Taxonomy: Big words, big results

You have a pot of information in front of you. A dataset, maybe. Or, more likely, a lot of data, not really in sets. You have to make sense out of it in order to make something out of it.

This isn’t just about data for databases (in fact, if you have a database, you already have basic groupings, by association). It can be in crisis management when you have multiple inputs of data coming in and have to organize them to be able to see the field. It might be quantitative. It might be qualitative. No matter what, you have to figure out how to organize it.

Which brings us to the most awesome thing about data: taxonomies. Strictly speaking, it’s how data is associated (red shirts vs. blue shirts, or shirts vs. pants; in a crisis management context, it might be “what I know as fact vs. what’s in Internet rumors,” or “medical reports vs. police reports”).
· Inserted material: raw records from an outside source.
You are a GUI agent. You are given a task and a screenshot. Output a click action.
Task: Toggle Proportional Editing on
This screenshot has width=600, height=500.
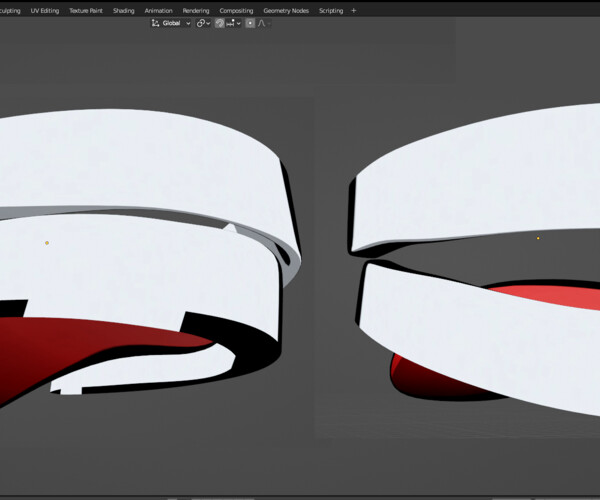pos(250,23)
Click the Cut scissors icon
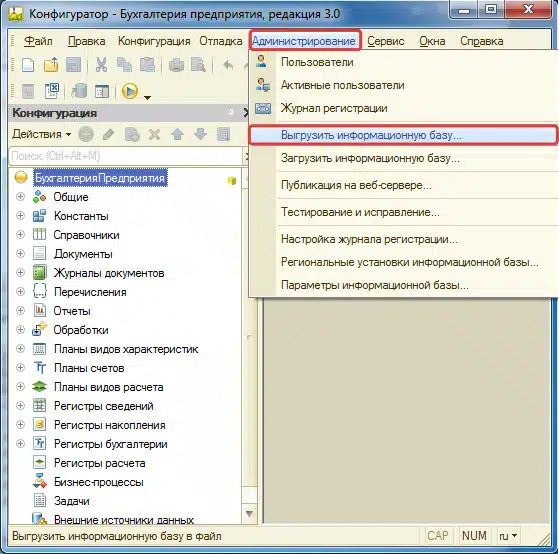This screenshot has height=554, width=559. [x=101, y=65]
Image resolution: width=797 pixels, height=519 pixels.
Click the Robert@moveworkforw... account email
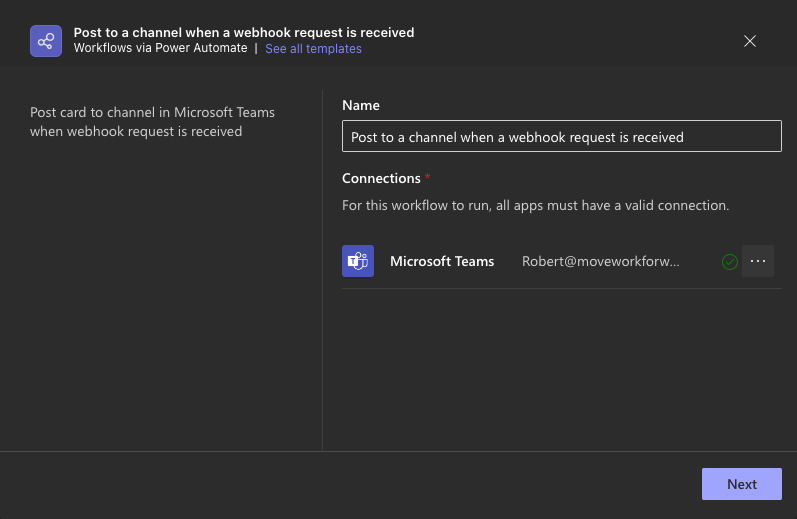[x=600, y=261]
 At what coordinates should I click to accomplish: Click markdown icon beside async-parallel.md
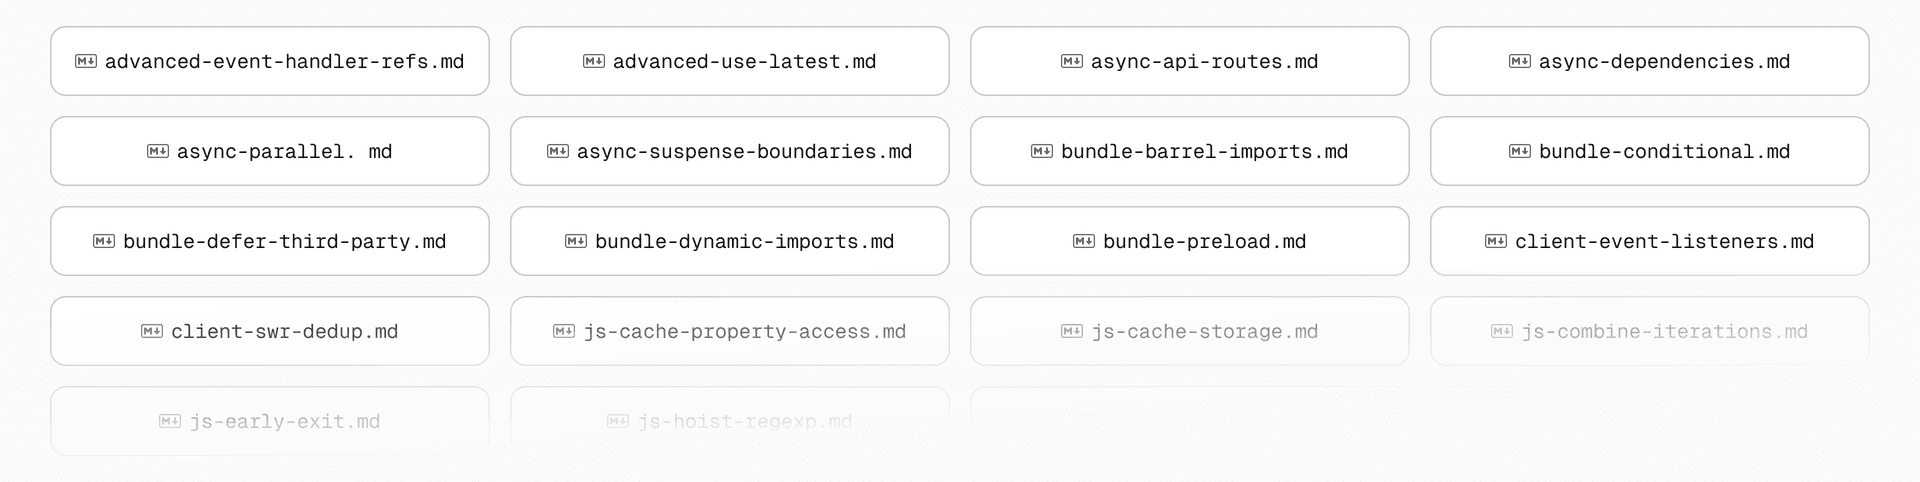point(158,151)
When you give a group of datums — thus, data — a taxonomy, you give it a common home.

One of the problems of creating taxonomies, though, is creating rules. A database is only as good as its data structure and its contents. Lots of attention is paid to data quality within the cells of a database, but less is paid to the total organization of the dataset. If the structure isn’t well-defined and the rules aren’t thought out, then the data gets messy and it’s hard to get a consistent input.
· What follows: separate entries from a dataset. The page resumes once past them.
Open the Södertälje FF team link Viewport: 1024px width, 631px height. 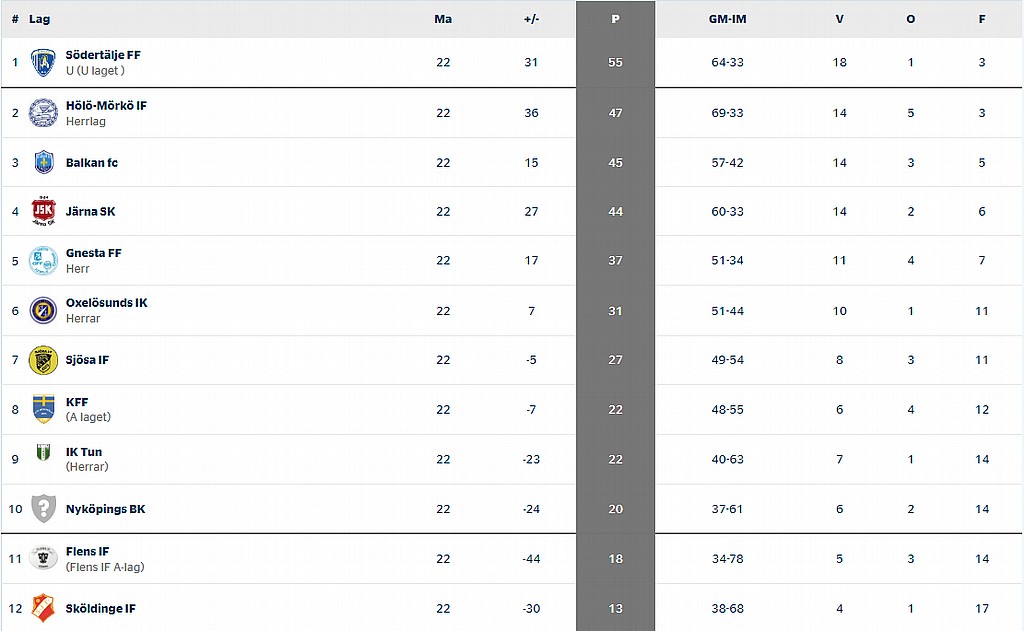tap(103, 55)
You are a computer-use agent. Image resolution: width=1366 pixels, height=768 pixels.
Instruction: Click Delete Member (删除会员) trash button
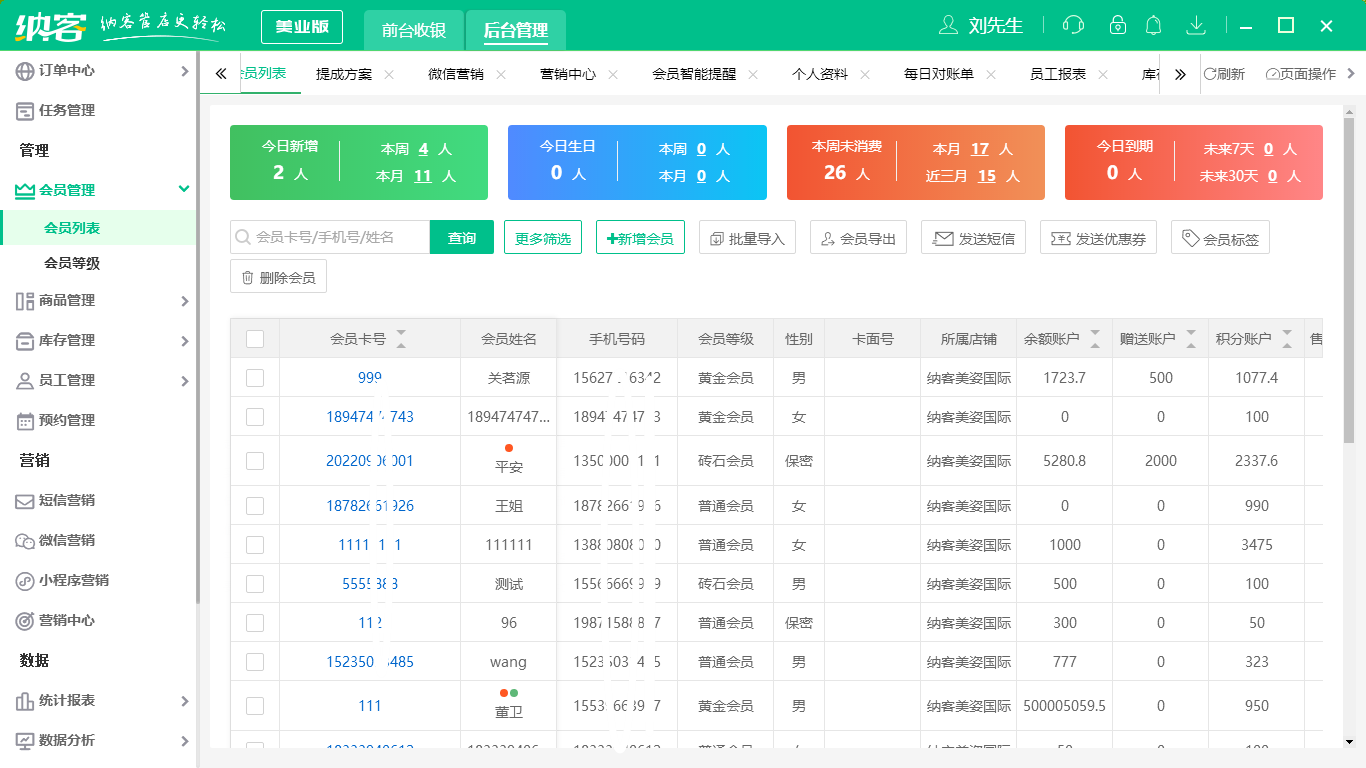click(x=278, y=277)
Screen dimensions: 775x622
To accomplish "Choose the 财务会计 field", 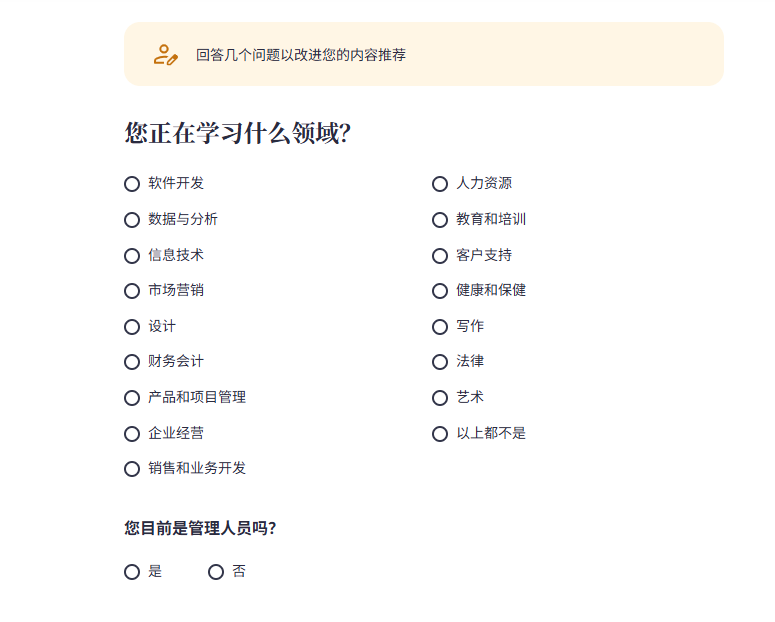I will (x=132, y=362).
Here’s an example of rules done right. It comes from Fringe Focus, a Chicago graphic artist who managed to sell 3,400 posters of all the ACME products from the old Wile E. Coyote cartoons in a Kickstarter campaign. In a post to his backers, he discussed his rules:

Second: Product choices

  • Any object that officially said ACME on it. Obviously.

  • Any product whose box, wrapping, or label said ACME on it.

  • Any product that appeared on an invoice, shipping manifest, slip of paper etc. that said ACME on it.

  • Labeled products that clearly arrived with other ACME orders. It can be assumed these were from ACME as well, even if their box did not read ACME in the name.

  • Any product with a named title on its box or label. Coyote ordered 100% of his items from ACME, so if it had an official name or box I just included it as an ACME item.

  • All books. The books accompanied or preceded ACME purchases, thus are assumed to be published by ACME as well.

Fringe Focus — real name, Rob Loutoka — does a fabulous job here of explaining what the parameters were. With clearly defined rules, input is simplified, streamlined and stands a much better chance of being clean.